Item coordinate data
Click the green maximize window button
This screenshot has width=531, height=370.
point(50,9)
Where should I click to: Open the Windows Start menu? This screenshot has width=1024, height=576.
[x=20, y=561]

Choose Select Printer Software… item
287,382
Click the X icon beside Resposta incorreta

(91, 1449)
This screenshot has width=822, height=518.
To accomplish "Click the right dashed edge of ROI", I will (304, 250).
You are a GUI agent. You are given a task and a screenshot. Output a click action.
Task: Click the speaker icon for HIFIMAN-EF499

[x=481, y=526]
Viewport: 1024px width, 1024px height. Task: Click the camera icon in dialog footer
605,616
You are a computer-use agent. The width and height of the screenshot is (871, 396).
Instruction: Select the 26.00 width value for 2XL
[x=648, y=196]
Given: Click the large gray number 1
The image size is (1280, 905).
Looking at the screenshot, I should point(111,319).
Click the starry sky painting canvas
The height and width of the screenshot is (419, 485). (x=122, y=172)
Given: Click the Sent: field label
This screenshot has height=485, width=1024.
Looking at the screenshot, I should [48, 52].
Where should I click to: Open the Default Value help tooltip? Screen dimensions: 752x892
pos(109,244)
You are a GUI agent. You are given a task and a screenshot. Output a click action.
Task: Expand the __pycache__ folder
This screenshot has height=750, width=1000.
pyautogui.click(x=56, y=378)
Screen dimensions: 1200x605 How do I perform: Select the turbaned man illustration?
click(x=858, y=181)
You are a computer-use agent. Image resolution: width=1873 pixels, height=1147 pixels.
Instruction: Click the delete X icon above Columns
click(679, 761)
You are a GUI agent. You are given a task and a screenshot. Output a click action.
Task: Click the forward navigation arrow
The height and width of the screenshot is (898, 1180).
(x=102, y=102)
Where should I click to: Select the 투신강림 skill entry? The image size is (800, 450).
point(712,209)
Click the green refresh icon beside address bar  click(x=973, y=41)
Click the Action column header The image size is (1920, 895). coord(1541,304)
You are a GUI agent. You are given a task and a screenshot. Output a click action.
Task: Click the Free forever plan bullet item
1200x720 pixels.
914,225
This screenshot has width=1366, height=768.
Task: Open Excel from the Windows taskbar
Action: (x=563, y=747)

→ **Required work**:
Copy out each line of the entries above that contains the string "size".

→ **Correct response**:
The image size is (1280, 905).
Where should I click to: Select the 투신강림 skill entry? The image size is (800, 450).
Click the Action column header The image size is (1920, 895). coord(1541,304)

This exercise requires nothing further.